In other cases the published decision will state the Tribunal’s full reasons for its decision and its conclusions. Full reasons are to be expected in cases involving more complex issues such as unlawful discrimination or whistleblowing, for example. It is a normal part of the judicial decision-making process that Tribunals should summarise the respective cases of the parties and state the findings of fact made by the Tribunal. If, for example, an employee claims that he/she was dismissed for a discriminatory reason (age or gender, for instance) and the employer’s case is that the employee was just incompetent or awkward and unco-operative or aggressive and ill tempered, these factors will be recorded by the Tribunal.
If the evidence given by the employer includes a description of circumstances in which the employee did indeed behave in a violent and ill-tempered way, for example, and the Tribunal accepts this evidence, this will be reflected in the Tribunal’s statement of reasons for its decision. If an employee is concerned by the possibility that aspects of his character, conduct or performance may be put in the public domain through publication in a Tribunal’s decision, publicity is a factor that the employee ought to consider when pursuing a claim. Such aspects could come to the attention of a future prospective employer and might have an adverse effect on job prospects. An employee’s future earnings will probably vastly exceed any compensation that a Tribunal will award, so is it worth the risk?

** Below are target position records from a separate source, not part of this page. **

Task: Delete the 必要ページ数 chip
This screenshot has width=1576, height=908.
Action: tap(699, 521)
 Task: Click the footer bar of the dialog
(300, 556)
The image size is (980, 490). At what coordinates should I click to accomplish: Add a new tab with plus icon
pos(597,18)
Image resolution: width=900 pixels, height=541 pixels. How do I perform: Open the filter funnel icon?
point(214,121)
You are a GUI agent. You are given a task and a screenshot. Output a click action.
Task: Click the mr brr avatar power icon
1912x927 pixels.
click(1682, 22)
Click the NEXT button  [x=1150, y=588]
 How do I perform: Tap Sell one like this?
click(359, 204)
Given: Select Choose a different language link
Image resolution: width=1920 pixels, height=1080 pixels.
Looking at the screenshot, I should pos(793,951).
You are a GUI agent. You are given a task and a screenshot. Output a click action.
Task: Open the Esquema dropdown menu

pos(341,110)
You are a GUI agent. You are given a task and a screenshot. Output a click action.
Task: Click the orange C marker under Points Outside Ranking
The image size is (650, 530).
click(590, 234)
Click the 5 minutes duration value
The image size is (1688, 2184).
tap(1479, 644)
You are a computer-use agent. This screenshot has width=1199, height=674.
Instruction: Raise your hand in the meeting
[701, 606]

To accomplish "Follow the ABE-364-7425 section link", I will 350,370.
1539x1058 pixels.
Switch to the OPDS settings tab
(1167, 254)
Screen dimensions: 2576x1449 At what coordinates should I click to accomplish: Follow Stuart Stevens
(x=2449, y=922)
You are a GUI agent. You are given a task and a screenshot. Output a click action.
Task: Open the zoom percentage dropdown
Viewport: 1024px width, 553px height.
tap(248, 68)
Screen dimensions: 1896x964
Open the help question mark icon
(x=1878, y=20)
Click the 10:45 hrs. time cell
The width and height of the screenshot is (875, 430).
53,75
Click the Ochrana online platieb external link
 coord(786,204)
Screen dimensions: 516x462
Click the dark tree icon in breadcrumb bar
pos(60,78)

By the same token an employer may have reason to be concerned about the possible adverse effects of publicity. An employer for example may be found to have inadequate or no policies or procedures on key issues such as discrimination or discipline. Or it may have policies on matters such as sex discrimination or harassment, for example, but may completely fail to apply and enforce them in practice. Or its evidence on key points may not be accepted by the Tribunal because a witness is found to be evasive and unreliable. These are all factors which may damage an employer’s attractiveness to future employees, if recorded in a Tribunal’s decision and put in the public domain. This may place significant pressure on an employer to consider settlement. Claimants and their lawyers will be alive to this.
Tribunals are sometimes asked to make a restricted reporting order preventing one or other or both parties from being identified when a decision is published. The cases in which such orders are sometimes made tend to be ones involving allegations of sexual impropriety or medical evidence connected with a complaint of disability discrimination. Tribunals are required to give full weight to the principle of open justice and the right to freedom of expression. For this reason restrictions on the publication of decisions are not readily imposed by Tribunals.
The publication of Tribunal judgments online is not just a useful tool for researchers. It creates potentially greater risks for both sides in an employment dispute. Both employers and employees need to carefully consider reputational risk if details of their cases are brought into the public domain.